▸ **Exercise requirements**: Beginning with the line containing "Task: Click the", transcribe every line exactly down to the last one in the records below, and drop the pictures.

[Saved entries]
######
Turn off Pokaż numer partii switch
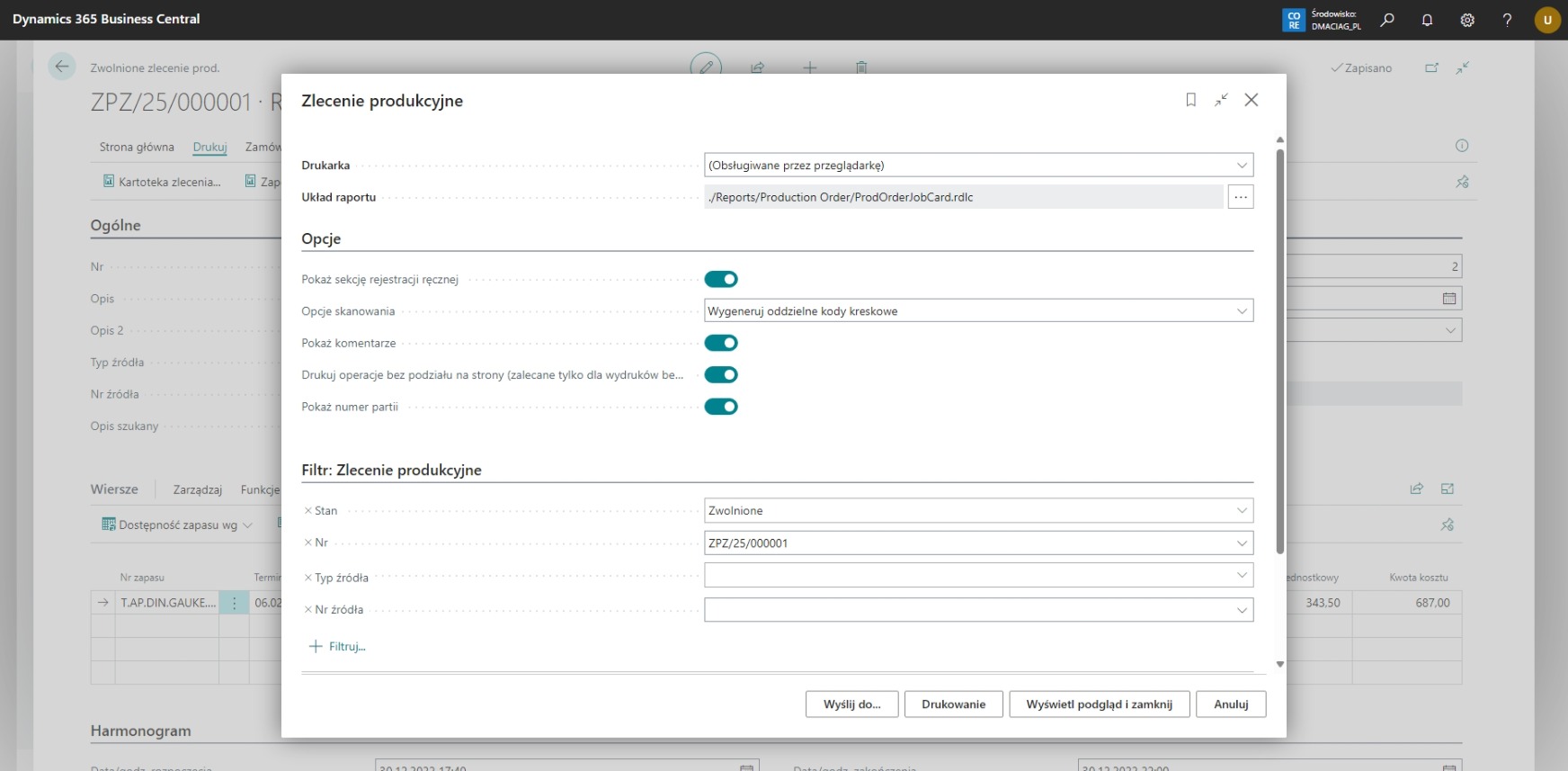This screenshot has height=771, width=1568. (721, 407)
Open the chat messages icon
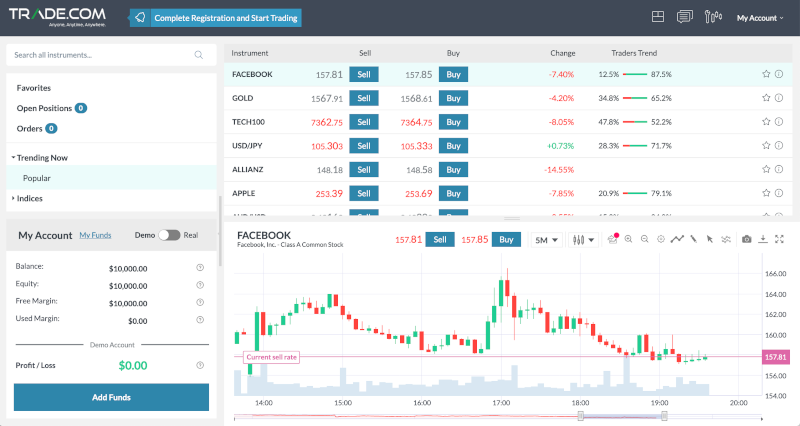 pos(685,17)
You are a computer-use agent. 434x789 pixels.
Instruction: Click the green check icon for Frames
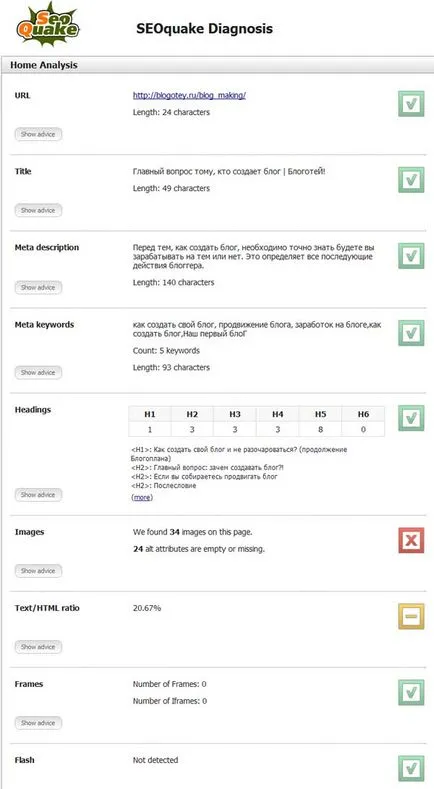point(411,692)
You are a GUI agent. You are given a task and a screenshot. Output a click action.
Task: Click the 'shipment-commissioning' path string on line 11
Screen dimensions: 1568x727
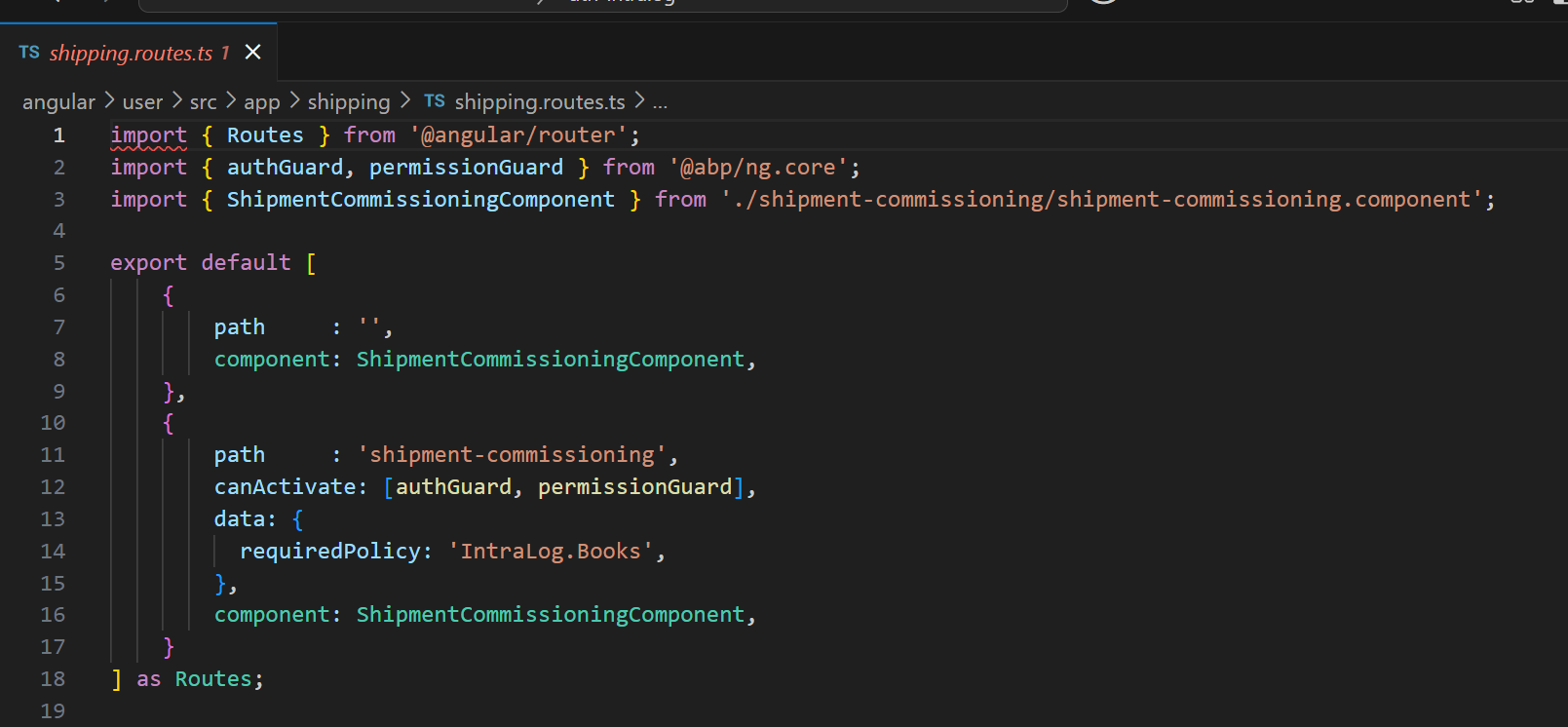click(x=512, y=455)
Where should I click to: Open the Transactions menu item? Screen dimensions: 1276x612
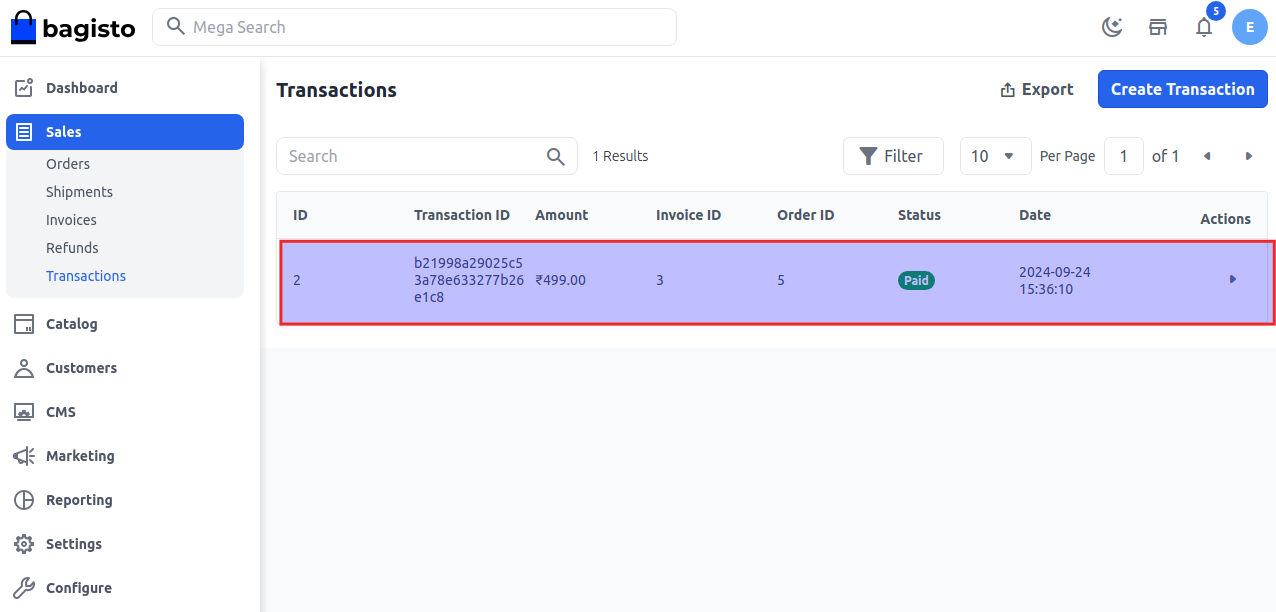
######
▸ **Answer area**:
Task: Click the 'shipment-commissioning' path string on line 11
Screen dimensions: 1568x727
click(x=512, y=455)
Where should I click to: Open the Transactions menu item? Screen dimensions: 1276x612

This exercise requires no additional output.